Já se vê, portanto, que o que o sacado afirma não é propriamente que o cheque se extraviou, mas, sim, que o sacador lhe comunicou que isso tinha acontecido. Ora, na realidade, foi essa, exactamente, a comunicação que lhe foi feita pelo sacador.
Mas, se assim é, se o declarado coincide com o realmente acontecido, então, da declaração do sacado não consta nenhum facto falso e, portanto, pelo facto de este a ter exarado no verso do título, o sacador não cometeu o crime previsto e punido pelo artigo 228º, nºs 1, alínea b), e 2”.
O que é falso é o facto comunicado pelo arguido ao banco; não os cheques. Mas, esse facto é exterior aos cheques.
A falsificação concretiza um atentado contra o documento enquanto meio de prova. E a referida declaração aposta no verso dos cheques não prejudica o cheque na sua função de meio de prova de uma ordem de pagamento. Essa declaração apenas lesa o cheque enquanto meio de pagamento. Por essa razão só releva no campo dos crimes contra o património, designadamente em sede de crime de emissão de cheque sem provisão, que aqui não pode ser tido em conta pelas razões já vistas.
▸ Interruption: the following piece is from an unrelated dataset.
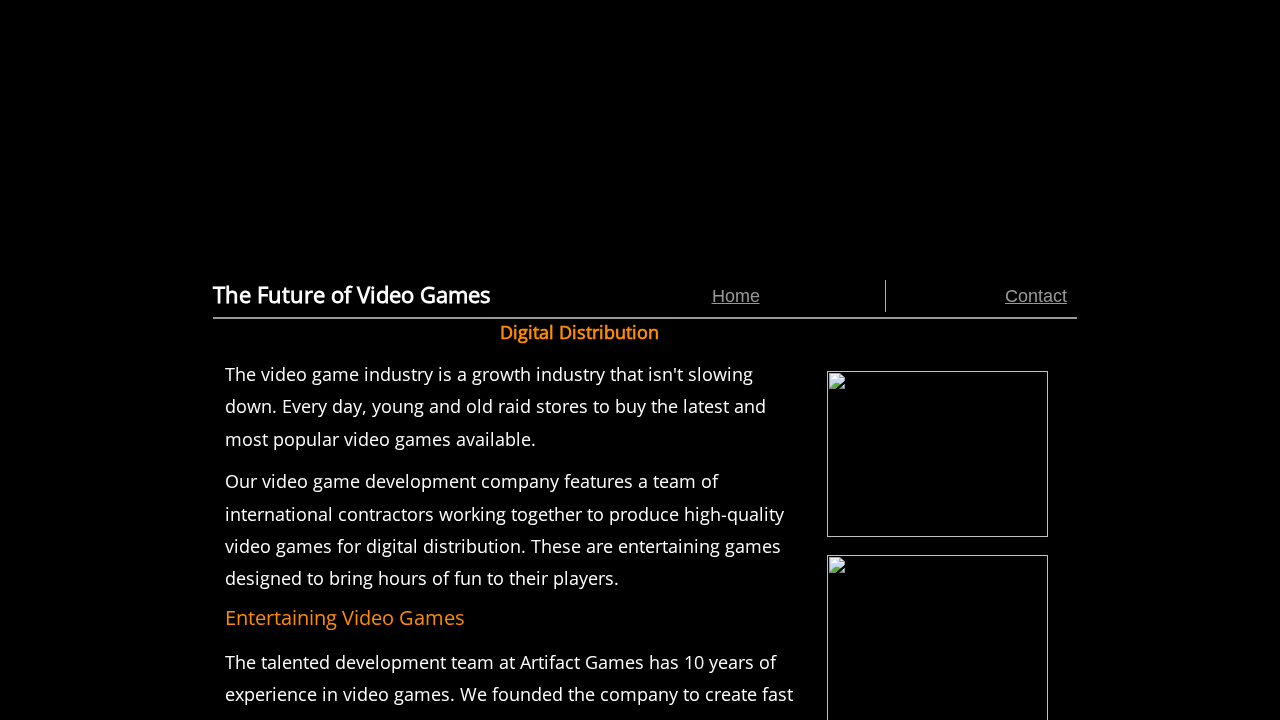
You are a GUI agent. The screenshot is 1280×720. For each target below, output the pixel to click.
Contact (1036, 296)
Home (736, 296)
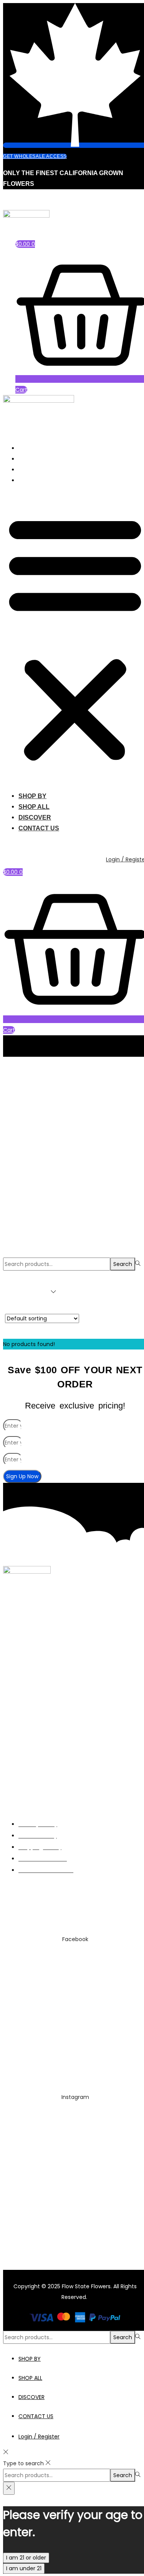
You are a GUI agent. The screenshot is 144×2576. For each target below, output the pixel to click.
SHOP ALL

Na verdade, a conduta do arguido é um dos comportamentos típicos previstos na alínea b) do nº 1 do artº 11º do DL nº 454/91, de 28/12.
Ainda que fosse de entender que o caso se situava no campo da falsificação de documento, para ela poder ser imputada subjectivamente ao arguido seria necessário que ele soubesse ou representasse, conformando-se, que o banco, para recusar o pagamento dos cheques, lavraria no seu verso a declaração que lavrou.
E tal facto, independentemente de saber se está suficientemente indiciado, não tendo sido alegado no requerimento de abertura da instrução e sendo necessário para se poder imputar ao arguido a “falsificação” dos cheques, sempre representaria uma alteração substancial dos factos descritos no requerimento do assistente de abertura a instrução, pelo que a sua inclusão na pronúncia seria proibida pelo artº 309º, nº 1, do CPP.
Foi, pois, correcta a decisão de não pronunciar o arguido também pelo crime de falsificação de documento.

Decisão:

Em face do exposto, acordam os juizes desta Relação em negar provimento ao recurso, confirmando a decisão recorrida.
A recorrente vai condenada a pagar 3 Ucs de taxa de justiça.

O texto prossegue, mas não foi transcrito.